Yalnızca neo-liberal politikaların izleğinde olan iktidarlar, şehir idarecileri ya da özel sermayeler marifetiyle gerçekleşen kentsel müdahaleler, kentlerin salt fiziksel durumunu (çoğunlukla olumsuz biçimde) etkilemekle kalmaz, belleğini de -hatta kimi zaman da bile isteye- tahrip eder veya dönüştürür. Mevcut iktidar partisinin başta Atatürk Kültür Merkezi, Taksim Meydanı ve Atatürk Havalimanı olmak üzere, şehir stadyumları ve şehir hastaneleri gibi konulardaki uygulamalarında bu yaklaşımların önemli örnekleri, hiçbir uzmanlık gerektirmeksizin, rahatlıkla izlenebilir. Bu çerçevede, neo-liberal planlamanın bir özelliği olarak, aslen ideolojik bağlamda alınan kimi kararlar genellikle “teknik zorunluluklar” ya da “hayatın gerçekleri” olarak servis edilir (2).
Elbette kentler, tıpkı mimarlık pratiğinde de olduğu gibi, ideolojik, politik, ekonomik ve toplumsal değişimler doğrultusunda -kaçınılmaz bir biçimde- dönüşür. Ancak şehirleri ve içerdiği mekânları biçimlendiren yalnızca değişmekte olan fiziki çevre değildir. Toplumsal yaşam ve alışkanlıklar, insan ve onun kentsel mekânlar ile kurduğu ilişki bu anlamdaki temel bileşenleri oluşturur. Yani şehir, fiziksel çevre ile toplumsal ilişkilerin diyalektik ilişkisinden oluşan bir bütündür (3).
Söz konusu ilişkilerin dikkate alınmadığı kentsel değişimler, çoğunlukla devlet ve iktidar politikalarının ortak çıkarları doğrultusunda, yasal çerçevenin yeniden, tek taraflı ve süratle belirlenerek gerçekleştirildiği müdahalelerin bir sonucudur.

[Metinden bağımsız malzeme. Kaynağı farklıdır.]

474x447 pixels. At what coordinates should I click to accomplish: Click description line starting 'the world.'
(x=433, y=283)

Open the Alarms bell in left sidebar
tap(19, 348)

Bu bağlamda, şehirlinin belleğinde ve alışkanlıklarında yeri olan ve az evvel örnekleri verilenlerle birlikte Şakirpaşa Havalimanı gibi kentsel mekânlar; gerekli görüldüğü takdirde yeniden üretilebilen, satılabilen, takas edilebilen ve hatta dağıtılabilen birer meta halini almaktadır (4).

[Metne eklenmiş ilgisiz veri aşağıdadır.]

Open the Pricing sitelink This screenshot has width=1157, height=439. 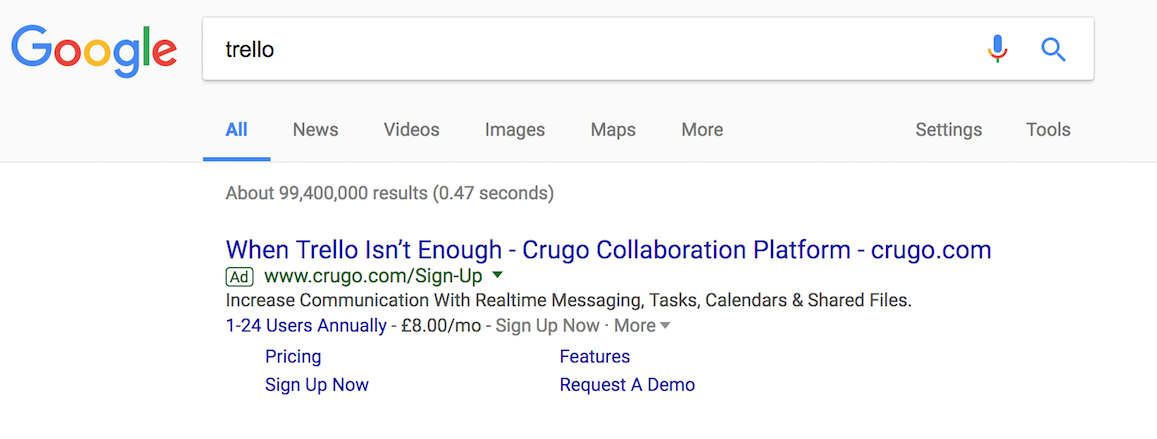pos(293,357)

Gücünü ve varlığını kentsel mekân üzerinden inşa etme sürecine başvuran (ve doğal olarak yerel idarecileri de kapsayan) iktidar olgusu, kentleri ve ona içkin mekânları katılımcılıktan aciz, buyurgan bir dil ile dönüştürdüğü sırada şehirler, şehirlinin hafızası ve beraberinde kent hayatına dair beklentileri tahrip olur. Dolayısıyla, yıkılanın yerine kamusallığı ideolojik gayelere yaslanan (aslen 1800’lerde bir Osmanlı dönemi uygulaması olarak bilinen millet bahçelerini yeniden inşa etme (5) örneğinde olduğu gibi) bir işlev ile öncekini unutturma ya da toplumsal hafızaya doğrudan müdahale ile onu dönüştürme çabaları, söz konusu politikaların ardındaki ideolojik görüşleri dikte etmenin farklı yöntemleri olarak belirir.

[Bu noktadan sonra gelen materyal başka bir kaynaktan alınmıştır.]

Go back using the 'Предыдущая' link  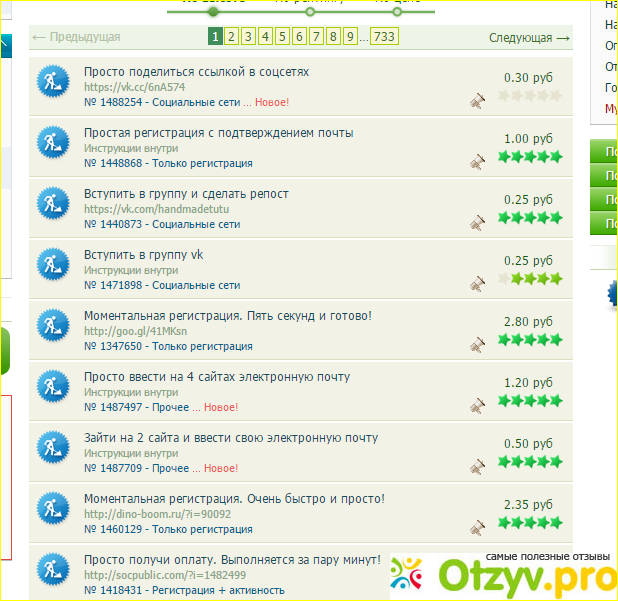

Fotoğraf: https://cdn.teknofest.org/
Dolayısıyla, iktidar tarafından Adana Şakirpaşa Havalimanı’nın (henüz fiziksel bakımdan olmasa da anlamsal olarak) yıkılarak, daha cenazesi kalkmamışken yerine toplumca kabul edileceğinden şüphe duyulmayan türden bir festivalin alelacele enjekte edilmesi, şehirlinin kabullenmekte zorlanacağı bir meseleyi unutturma, dönüştürme ya da her ne kadar şu an dolaylı bir ilişki kuruyor olsak da Harvey’in “yaratıcı yıkım” (6) olarak adlandırdığı eylemler için çarpıcı bir örnek teşkil edebilir.
Notlar:
1. Adana Havaalanı Raporu (Ekim 2008). www.agv.org.tr/ek/havaalanirapor.pdf
2. Omacan S. (23 May 2024) Kabataş İskele Meydanı vakası: Kentsel siyaset ve muhalefet sendika.org/2024/05/kabatas-iskele-meydani-vakasi-kentsel-siyaset-ve-muhalefet-706028
3. Tülin Selvi Ünlü (08 Mar 2021) Nedir Bu “Kentsel Bellek” ve Ne İşe Yarar? www.marmara.gov.tr/tr/nedir-bu-kentsel-bellek-ve-ne-ise-yarar
4. Uğurlu, Ö. (2013). Neoliberal politikalar ekseninde Türkiye’de kentsel mekânin yeniden üretimi. TTB Mesleki Sağlık ve Güvenlik Dergisi, 13(47), 2-12.
5. Duru, B. (2020). Türkiye’ye Özgü Bir Projenin Görünmeyen Yüzü: Millet Bahçeleri. Mimarlık Dergisi (412), 16-19.
6. David Harvey, Asi şehirler (Şehir hakkından kentsel devrime doğru), (Çev. Ayşe Deniz Temiz), İstanbul: Metis Yayıncılık, 2013, 240 s.